Ha sido una creencia entre los californianos arraigada por mucho tiempo: las catástrofes en el sur del estado difícilmente son tan sobrecogedoras como parecen.
Delaware y Rhode Island podrían caber, con espacio de sobra, en el condado de Los Ángeles. Un viaje en coche de Pacific Palisades a Pasadena lleva casi una hora, incluso sin tráfico. Cuando estallaron los disturbios de Los Ángeles en 1992, los estadounidenses se horrorizaron ante los incendios que delineaban el horizonte del centro de la ciudad. Lo que no se mostró eran las calles bordeadas de jacarandas ni los plácidos suburbios desde donde el resto del sur de California contemplaba el caos por televisión.
Esta vez fue diferente.
En un asalto furioso que comenzó el martes por la mañana y continuó por días, un monstruo de viento y fuego salvajes arremetió una metrópolis de casi 1300 kilómetros cuadrados y alrededor de 10 millones de habitantes, esparciendo incendios que destrozaron comunidades de todo tipo y condición socioeconómica.
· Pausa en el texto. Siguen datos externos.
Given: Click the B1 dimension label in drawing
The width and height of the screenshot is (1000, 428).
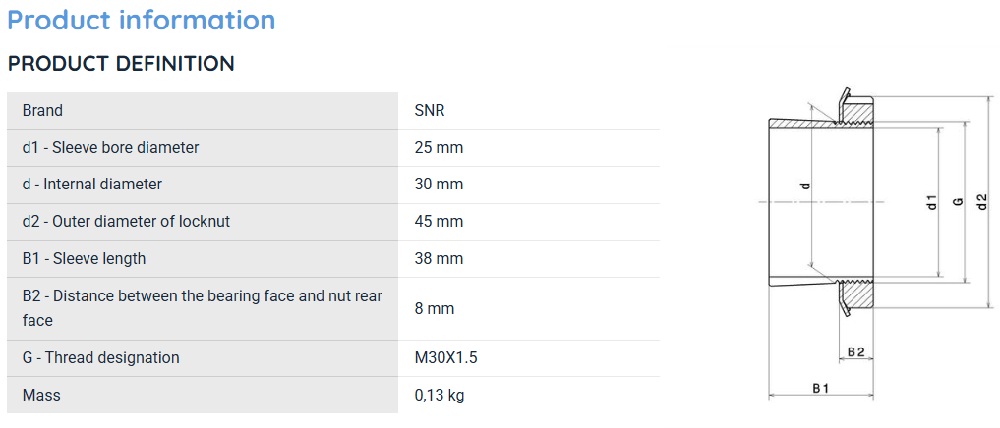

Mansiones quedaron reducidas a cenizas en Pacific Palisades, un enclave de celebridades al oeste de Los Ángeles. A unos 56 kilómetros al este, en el prolijo suburbio de Altadena, subdivisiones urbanas enteras fueron destruidas. Los ganaderos de la zona rural de Sylmar, a alrededor de 40 kilómetros al norte, avanzaron hacia la noche ardiente, guiando el camino de sus caballos. Los nuevos propietarios de viviendas en urbanizaciones recién construidas a unas horas de distancia, en comunidades del interior como Pomona, se prepararon para las evacuaciones mientras vientos de 94 kilómetros por hora sacudían los cristales de las ventanas y las palmeras.
Para el miércoles por la noche, los incendios ya habían cobrado al menos cinco vidas y habían destruido más de un millar de edificios, y se esperaban más daños a medida que el viento se intensificaba cuando cayó la noche. Ese día, un nuevo incendio había arrasado parte de Hollywood Hills. Más de 80.000 personas estaban bajo orden de evacuación.
Cuando Antonio Villaraigosa era alcalde de Los Ángeles, de 2005 a 2013, no pasaba un año sin que hiciera un recorrido en helicóptero para inspeccionar la vasta cuenca de Los Ángeles tras alguna catástrofe. Cada año, dijo, se quedaba impresionado por la vastedad y vulnerabilidad del sur de California.
Los rascacielos de Wilshire Boulevard. Las residencias de celebridades en las montañas de Santa Mónica. Las extensiones interminables de casitas, cada una albergando los sueños y ahorros de toda una vida de alguna familia. Las colinas, con sus calles estrechas y zigzagueantes y su chaparral seco, un peligro constante en la temporada de incendios, aunque también estaba claro que el mero tamaño del lugar podría superar incluso a un infierno.
El miércoles, dijeron Villaraigosa y otros, ningún lugar parecía inmune.
“He vivido aquí toda mi vida y nunca he visto nada igual”, dijo Villaraigosa, de 71 años, quien habló por teléfono desde su casa de Los Ángeles, donde esperaba a las órdenes de evacuación. “La devastación en Palisades. Los primeros en responder. El jefe de bomberos de Pasadena acaba de estimar en tres dígitos el número de viviendas perdidas allí. El Ralphs de Sunset está destruido. Yo solía ir siempre a ese mercado”.